Earth-like planets may be common in the universe, a new University of California, Los Angeles (UCLA) study implies. The team of astrophysicists and geochemists presents new evidence that the Earth is not unique.
The scientists, led by Alexandra Doyle, a UCLA graduate student of geochemistry and astrochemistry, developed a new method to analyse in detail the geochemistry of planets outside of our solar system.
Doyle did so by analysing the elements in rocks from asteroids or rocky planet fragments that orbited six white dwarf stars.
Edward Young, UCLA professor of geochemistry and cosmochemistry, added, "We have just raised the probability that many rocky planets are like the Earth, and there’s a very large number of rocky planets in the universe."
White dwarf stars are dense, burned-out remnants of normal stars.
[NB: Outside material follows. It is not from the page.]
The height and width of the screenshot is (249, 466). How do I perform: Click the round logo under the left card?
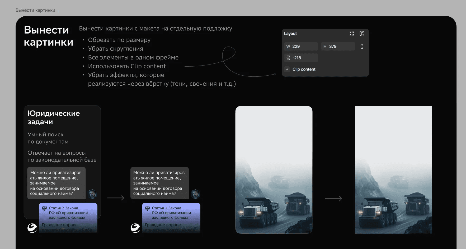32,228
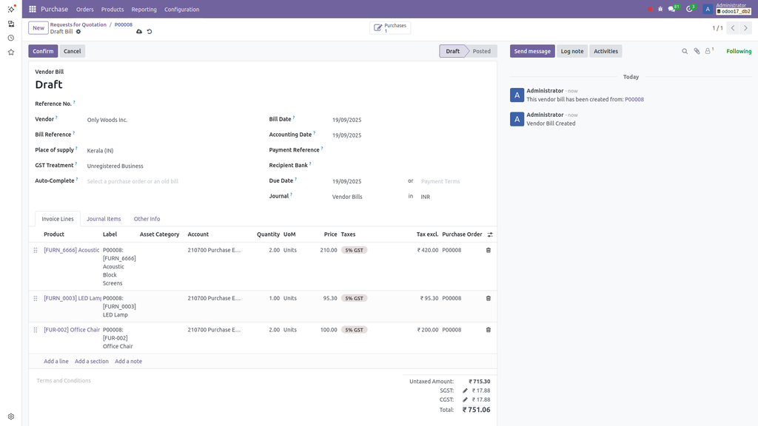Screen dimensions: 758x426
Task: Click Add a line under invoice lines
Action: point(56,361)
Their strong gravitational pull causes heavy elements like carbon, oxygen and nitrogen to sink rapidly into their interiors, where the heavy elements cannot be detected by telescopes.
The closest white dwarf star Doyle studied is about 200 light years from Earth and the farthest is 665 light years away.
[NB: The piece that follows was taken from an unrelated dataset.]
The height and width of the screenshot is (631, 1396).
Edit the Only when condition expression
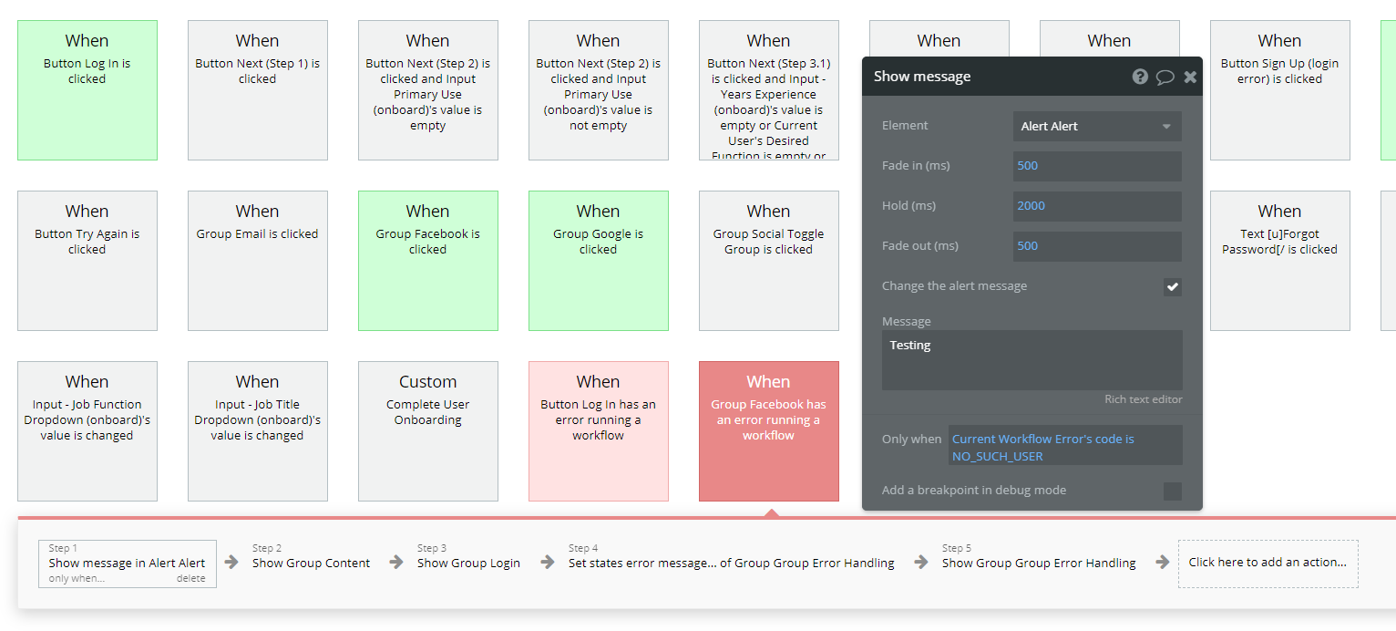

Doyle expanded on the importance of this, saying, "By observing these white dwarfs and the elements present in their atmosphere, we are observing the elements that are in the body that orbited the white dwarf."
The white dwarf’s large gravitational pull shreds the asteroid or planet fragment that is orbiting it, and the material falls onto the white dwarf, she said.
"Observing a white dwarf is like doing an autopsy on the contents of what it has gobbled in its solar system," Doyle added.
When iron is oxidised, it shares its electrons with oxygen, forming a chemical bond between them, Young said.
"This is called oxidation, and you can see it when metal turns into rust," he said. "Oxygen steals electrons from iron, producing iron oxide rather than iron metal. We measured the amount of iron that got oxidised in these rocks that hit the white dwarf. We studied how much the metal rusts."
Rocks from the Earth, Mars and elsewhere in our solar system are similar in their chemical composition and contain a surprisingly high level of oxidised iron, Young said.
The researchers said the oxidation of a rocky planet has a significant effect on its atmosphere, its core and the kind of rocks it makes on its surface.
Until now, scientists have not known in any detail whether the chemistry of rocky exoplanets is similar to or very different from that of the Earth.
How similar are the rocks the UCLA team analysed to rocks from the Earth and Mars?
The researchers studied the six most common elements in rock: iron, oxygen, silicon, magnesium, calcium and aluminium. They used mathematical calculations and formulas because scientists are unable to study actual rocks from white dwarfs.
"We can determine the geochemistry of these rocks mathematically and compare these calculations with rocks that we do have from Earth and Mars," said Doyle, whose background is in geology and mathematics.